Blackrock offers their iBonds ETFs and Invesco has a bond ETF fund range.
This post was edited on 10/6/23 at 1:45 pm
Posted by CougarBait
on catnip in a cougar's den
Member since Jun 2007
1977 posts
Posted on 10/6/23 at 1:57 pm to
Seriously, this giving an insurance company control of your money and giving up liquidity to make less than you have for the owning the market is crazy. You want lower returns just because you get emotional over volatility? No wonder the commission whores continue to dupe people.
Posted by tirebiter
7K R&G chile land aka SF
Member since Oct 2006
9184 posts
Posted on 10/6/23 at 10:45 pm to
quote:

Annuities are protected up to $250k by the state. Other states have this as well.

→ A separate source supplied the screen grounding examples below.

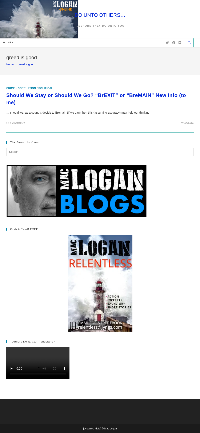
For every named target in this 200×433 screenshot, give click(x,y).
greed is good (26, 64)
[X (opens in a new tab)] (167, 42)
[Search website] (189, 43)
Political (46, 88)
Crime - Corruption (21, 88)
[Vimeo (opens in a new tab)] (180, 42)
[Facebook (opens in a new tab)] (174, 42)
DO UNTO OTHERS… (100, 15)
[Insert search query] (100, 152)
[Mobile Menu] (9, 42)
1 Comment (17, 123)
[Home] (10, 64)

Those are illusory if you dig into state guarantees, most are grossly underfunded, especially if a company has issued a ton of policies in a given state and the company blows up. This reminds me of the dumb fricks on the BOD I'm own that can't see the problem with 5-yr CDs that are callable after 12 months when you can invest in similar term CDs that are non-callable and it costs 15 bps less than the callable CDs and your not at risk of re-investing at much lower rates.
Posted by La Place Mike
West Florida Republic
Member since Jan 2004
28794 posts
Posted on 10/7/23 at 8:13 am to
Can you provide more information about the annuity, like what are the riders and how much do the riders cost? On the surface purchasing SPDA may not be a bad thing. It would provide a guaranteed income and help protect you from sequence of return risk when being this close to retirement.

What happens in the market 5 years before and 5 years after you retire can determine what type of retirement you will have.